Psychiatry, Homosexuality, and U.S. Postwar International Leadership

by Naoko Wake, Ph.D.

 

The well-known psychiatrist Harry Stack Sullivan received severe criticism of his work on the world stage after World War II. He was known as a founder of an interpersonal theory of mental illness and a leader of the liberal reform of psychiatry between the wars. He defined mental illness not as a biological defect, but as dysfunctional “interpersonal relations” embedded in broader socio-cultural circumstances, helping to remove the stigma from patients. But his approach to an international commission on mental health in 1948 contradicted this liberal view. The goal of the commission was to issue a statement on the worldwide advancement of mental health, but many conferees felt that the commission was “unsuccessful” and they had to leave in “bewilderment.” Moreover, they believed that Sullivan had tenaciously excluded minority opinions, and thus was the person most responsible for the commission’s failure.

In this essay, I examine how Sullivan’s work on an international stage after the war contradicts the well-known image of him as a liberal psychiatrist, in order to shed light on American liberalism’s important limitations. It is at first surprising that many members of the commission found Sullivan intolerant to disagreements, considering that his prewar theory emphasized the ethics of including social minorities. Past studies have stressed how his interpersonal approach helped de-stigmatize mental illness. 1 Also we are now appreciating that he was dedicated to the treatment of homosexuals because, as a gay psychiatrist, he was a strong critic of the social prejudice against them. 2 True as this may be, this view heavily focuses on Sullivan in the 1920s when his liberal agenda was at its peak. Sullivan’s career after the 1930s clearly shows a decline of this agenda. Thus it is misleading to see him as simply bringing the best of American liberalism into a postwar international program. As a vivid way to show the limits of his liberalism, I will first look at Sullivan’s failure to defend homosexual men during the war. Working for Selective Service from 1939 to 1942, he maintained that certain types of mental “problems,” including homosexuality, worked against the nation’s interest. Then, I will suggest how this earlier narrow view, which also ran counter to his prewar ethics of inclusion, played a role in shaping U.S. isolation in international projects after the war. Sullivan, in postwar years, drew a parallel between heterosexuality and homosexuality on the one hand, and “mature” and “immature” nations on the other. In so doing, Sullivan and his professional associates had a significant impact on the shrinking liberalism in the 1930s and 1940s. Psychiatrists’ attitudes toward homosexuality were a crucial component of American liberalism in these decades, and I hope that this essay begins to better integrate the issue of homosexuality into our understanding of the changing liberalism in the interwar period and beyond.

 

Screening Out Homosexuals

Sullivan attempted and failed to protect gay men from medical and social stigma in wartime. As is well known, the U.S. military during WWII tried to keep gay men out of the armed forces, using psychiatric examination as its device. A fair number of psychiatrists, including Sullivan himself, who created the screening criteria, were conflicted. They understood that exclusion from the army was often considered a disgrace, and that it might cause psychological damage for gay men whom they knew as patients. This was a serious compromise of medical ethics in general and the ethics of inclusion that liberal psychiatrists upheld in particular. But Sullivan and other psychiatrists were unable to discuss their concern persuasively with government and military officials. They lacked an ability to make their opinions heard in discussions of public policy, and this confirmed the military’s bias against gay men as “unfit” for service. How did this happen?

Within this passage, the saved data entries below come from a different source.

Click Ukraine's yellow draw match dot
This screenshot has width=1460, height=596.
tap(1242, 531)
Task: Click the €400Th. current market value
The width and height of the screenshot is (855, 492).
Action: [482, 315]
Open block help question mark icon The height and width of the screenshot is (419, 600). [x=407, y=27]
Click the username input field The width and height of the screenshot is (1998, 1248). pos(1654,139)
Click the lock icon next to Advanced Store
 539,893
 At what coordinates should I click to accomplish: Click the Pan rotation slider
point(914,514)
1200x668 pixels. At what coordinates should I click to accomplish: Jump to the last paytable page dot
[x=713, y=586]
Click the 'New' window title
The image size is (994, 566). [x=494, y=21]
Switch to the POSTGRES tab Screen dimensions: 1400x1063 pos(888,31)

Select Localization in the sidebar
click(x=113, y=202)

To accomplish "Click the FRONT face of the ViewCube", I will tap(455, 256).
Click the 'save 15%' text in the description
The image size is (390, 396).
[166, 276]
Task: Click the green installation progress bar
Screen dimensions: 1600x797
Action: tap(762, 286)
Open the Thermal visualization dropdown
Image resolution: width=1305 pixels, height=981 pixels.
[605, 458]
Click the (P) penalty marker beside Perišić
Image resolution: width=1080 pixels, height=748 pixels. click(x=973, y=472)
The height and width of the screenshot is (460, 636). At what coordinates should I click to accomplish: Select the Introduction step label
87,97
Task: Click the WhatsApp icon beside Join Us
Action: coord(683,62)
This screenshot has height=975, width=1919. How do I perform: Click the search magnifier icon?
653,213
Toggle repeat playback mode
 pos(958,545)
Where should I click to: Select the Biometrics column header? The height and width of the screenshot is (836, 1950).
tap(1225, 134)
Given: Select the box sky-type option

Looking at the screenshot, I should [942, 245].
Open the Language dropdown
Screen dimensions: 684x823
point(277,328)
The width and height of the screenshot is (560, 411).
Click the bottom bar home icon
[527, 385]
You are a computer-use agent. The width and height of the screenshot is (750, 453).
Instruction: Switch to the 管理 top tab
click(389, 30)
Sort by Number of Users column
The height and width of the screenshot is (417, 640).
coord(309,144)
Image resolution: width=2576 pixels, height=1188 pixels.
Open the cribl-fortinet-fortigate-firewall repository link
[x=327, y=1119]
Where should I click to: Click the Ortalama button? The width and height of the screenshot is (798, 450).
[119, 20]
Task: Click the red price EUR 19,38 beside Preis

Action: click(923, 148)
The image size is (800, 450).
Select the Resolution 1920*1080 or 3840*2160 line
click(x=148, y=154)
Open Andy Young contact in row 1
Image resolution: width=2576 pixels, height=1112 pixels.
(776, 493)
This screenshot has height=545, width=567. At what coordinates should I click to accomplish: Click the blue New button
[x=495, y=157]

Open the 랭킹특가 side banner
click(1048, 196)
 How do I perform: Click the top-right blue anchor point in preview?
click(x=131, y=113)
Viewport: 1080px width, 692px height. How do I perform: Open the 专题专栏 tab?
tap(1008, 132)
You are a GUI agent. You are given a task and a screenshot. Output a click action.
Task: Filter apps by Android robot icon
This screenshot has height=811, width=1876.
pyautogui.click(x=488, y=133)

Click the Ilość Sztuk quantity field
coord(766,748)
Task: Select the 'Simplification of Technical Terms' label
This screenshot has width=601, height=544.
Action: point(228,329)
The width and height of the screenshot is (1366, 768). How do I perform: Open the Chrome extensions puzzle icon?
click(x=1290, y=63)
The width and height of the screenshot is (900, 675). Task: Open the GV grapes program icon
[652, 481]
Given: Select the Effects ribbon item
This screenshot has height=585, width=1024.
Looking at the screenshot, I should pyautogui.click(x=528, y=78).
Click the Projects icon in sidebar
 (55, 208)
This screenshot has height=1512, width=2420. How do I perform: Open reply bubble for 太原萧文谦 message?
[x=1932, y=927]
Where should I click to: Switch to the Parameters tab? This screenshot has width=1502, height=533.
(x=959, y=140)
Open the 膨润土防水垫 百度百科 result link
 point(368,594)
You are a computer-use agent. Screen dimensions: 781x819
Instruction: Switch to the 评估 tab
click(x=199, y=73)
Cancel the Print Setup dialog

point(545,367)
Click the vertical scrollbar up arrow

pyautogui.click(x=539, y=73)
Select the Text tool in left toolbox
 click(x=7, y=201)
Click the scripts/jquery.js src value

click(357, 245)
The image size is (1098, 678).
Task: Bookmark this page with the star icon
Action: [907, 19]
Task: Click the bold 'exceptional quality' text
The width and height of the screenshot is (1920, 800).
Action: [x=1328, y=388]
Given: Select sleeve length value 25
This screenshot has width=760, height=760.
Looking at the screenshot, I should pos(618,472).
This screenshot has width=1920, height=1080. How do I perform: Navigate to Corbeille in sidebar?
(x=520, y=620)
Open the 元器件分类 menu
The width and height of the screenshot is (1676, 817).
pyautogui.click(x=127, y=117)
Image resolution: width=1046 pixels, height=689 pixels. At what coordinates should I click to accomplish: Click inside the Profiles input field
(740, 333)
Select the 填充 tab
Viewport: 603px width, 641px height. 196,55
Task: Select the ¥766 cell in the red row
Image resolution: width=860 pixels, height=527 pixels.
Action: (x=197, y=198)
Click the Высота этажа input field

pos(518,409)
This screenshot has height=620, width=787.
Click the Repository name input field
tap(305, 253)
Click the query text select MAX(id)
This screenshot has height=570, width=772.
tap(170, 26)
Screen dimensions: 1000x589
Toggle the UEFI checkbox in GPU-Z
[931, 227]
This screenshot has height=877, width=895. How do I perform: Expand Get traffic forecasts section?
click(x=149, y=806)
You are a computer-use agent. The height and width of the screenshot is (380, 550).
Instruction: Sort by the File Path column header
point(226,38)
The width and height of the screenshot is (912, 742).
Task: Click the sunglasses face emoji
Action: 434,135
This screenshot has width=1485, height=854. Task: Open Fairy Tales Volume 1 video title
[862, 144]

Sullivan’s work on psychiatric screening between 1939 and 1941 helps us understand how liberal psychiatrists failed to make their opinions heard. When he drafted the screening criteria in 1939 and 1940 as a member of a civilian committee advising the military on selection of soldiers, he made a list of major psychiatric problems to be screened out, such as mental retardation, mood disorders, and psychotic personalities. He did not make a direct reference to homosexuality, but instead mentioned “ impression of queerness” that certain psychotic personalities might make on examiners (Sullivan 1940, 625-627 ) . The term “queerness” could mean an unspecific strangeness in a person, but it could also mean homosexuality when it is used in specific contexts (Chauncey 13-14). Psychiatrists during the 1920s and 1930s also used this term in both ways. Sullivan, because he worked intensively with homosexual patients during these decades, surely knew the ambiguous and possibly less-stigmatizing character of the word “queerness” compared to “homosexual.” In 1941, however, the advisory committee revised the screening criteria and spelled out that individuals with “homosexual proclivities” must be rejected. 3

Sullivan’s role in this revision is unclear, but evidence suggests that it was troubling to him. For one thing, Sullivan avoided the word “homosexual” in his professional writing, claiming that the term “has accumulated so great a freight of misunderstanding” that a better term was needed (Sullivan 1935, 1954). He continued to insist on this even as he lectured psychiatric examiners on how to screen out homosexual men. In a 1941 seminar in Chicago, for example, he pointed out that medical examiners must reject homosexuals, because it is so required; but psychiatric examination is not at all dependable in detecting an examinee’s sexual preference, and thus the cause of rejection should remain as unspecified as possible. 4 When he acknowledged the “inadequacy” of examination, he came close to disqualifying the screening that he himself had created. He attempted to keep homosexual men away from medical stigma, without fully challenging the system of stigmatization itself.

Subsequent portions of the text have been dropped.